== Segment start ==
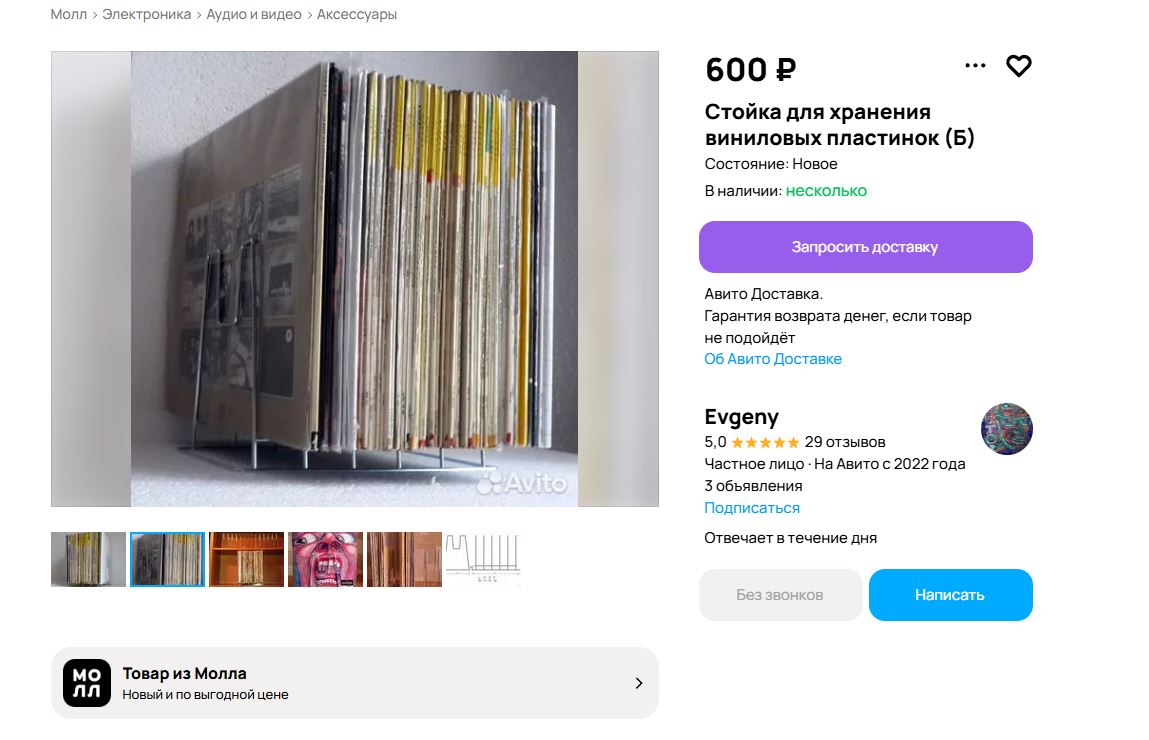Click the five-star rating of the seller
The image size is (1149, 740).
tap(765, 443)
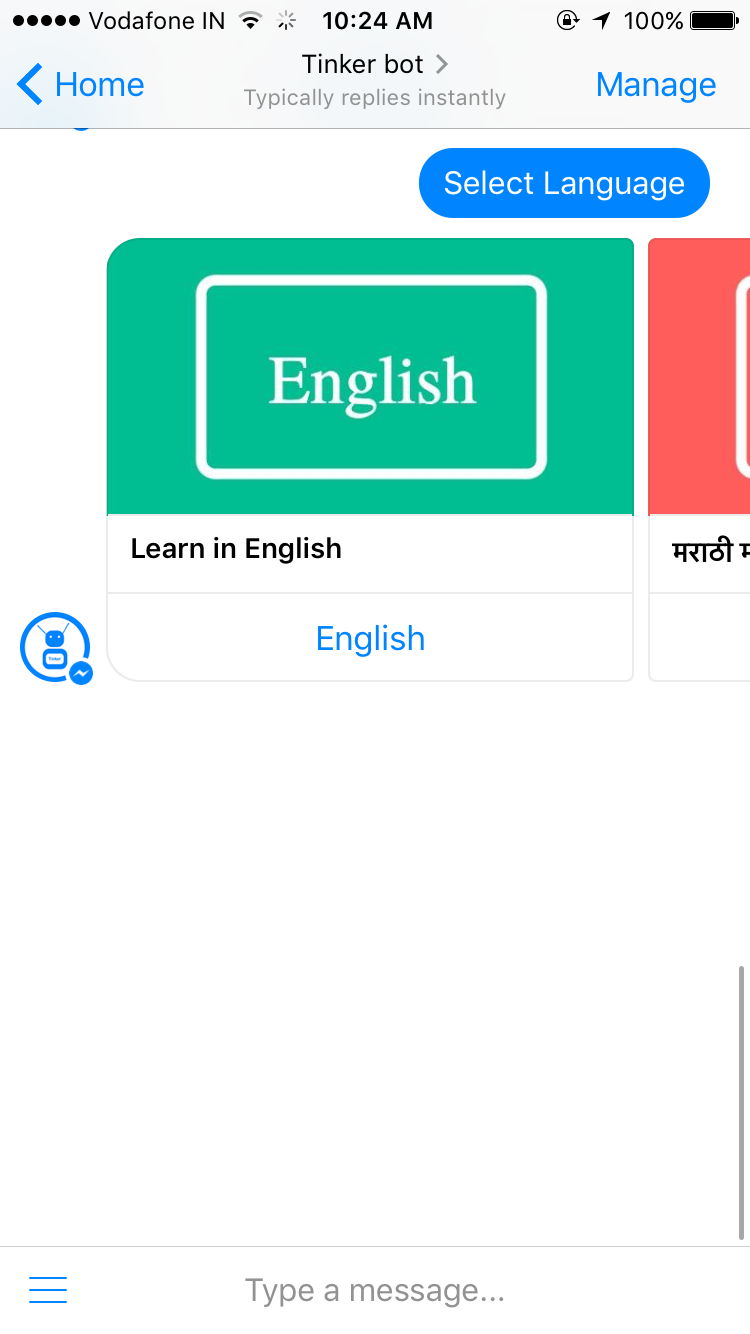This screenshot has height=1334, width=750.
Task: Tap the Marathi card title text
Action: point(711,549)
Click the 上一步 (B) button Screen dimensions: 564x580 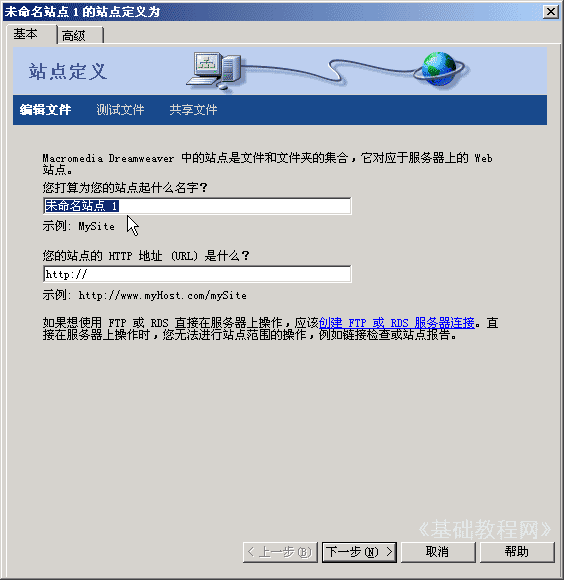point(280,552)
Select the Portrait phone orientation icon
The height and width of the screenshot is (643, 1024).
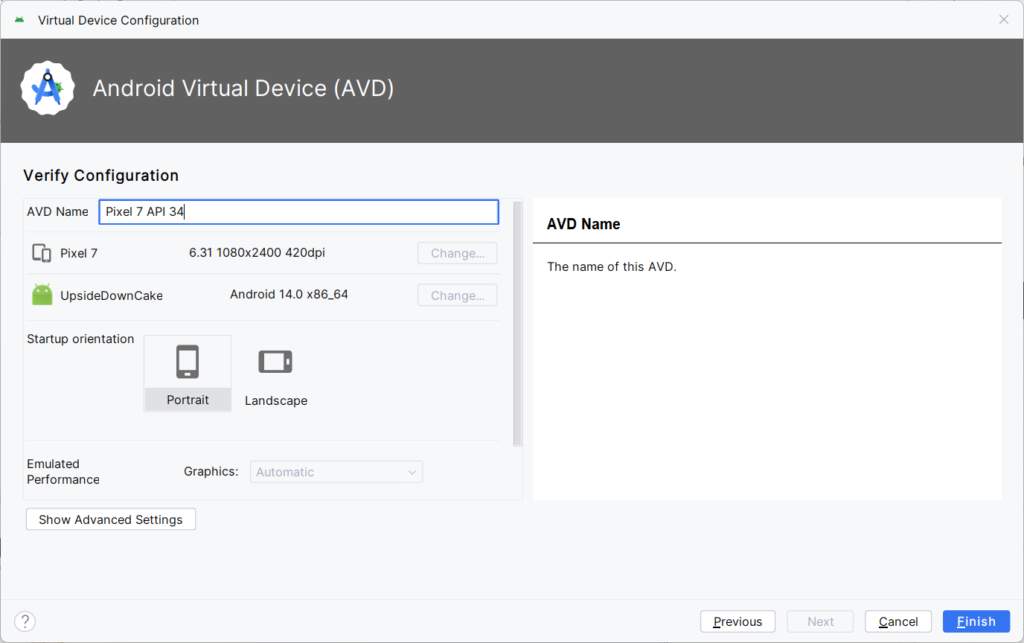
== Segment end ==
**EXERCISE**
Retype precisely, and only, the lines from the one holding "Select the Portrait phone orientation icon" through the final line of the data above, with the pictures omitted.

**REPLY**
Select the Portrait phone orientation icon
The height and width of the screenshot is (643, 1024).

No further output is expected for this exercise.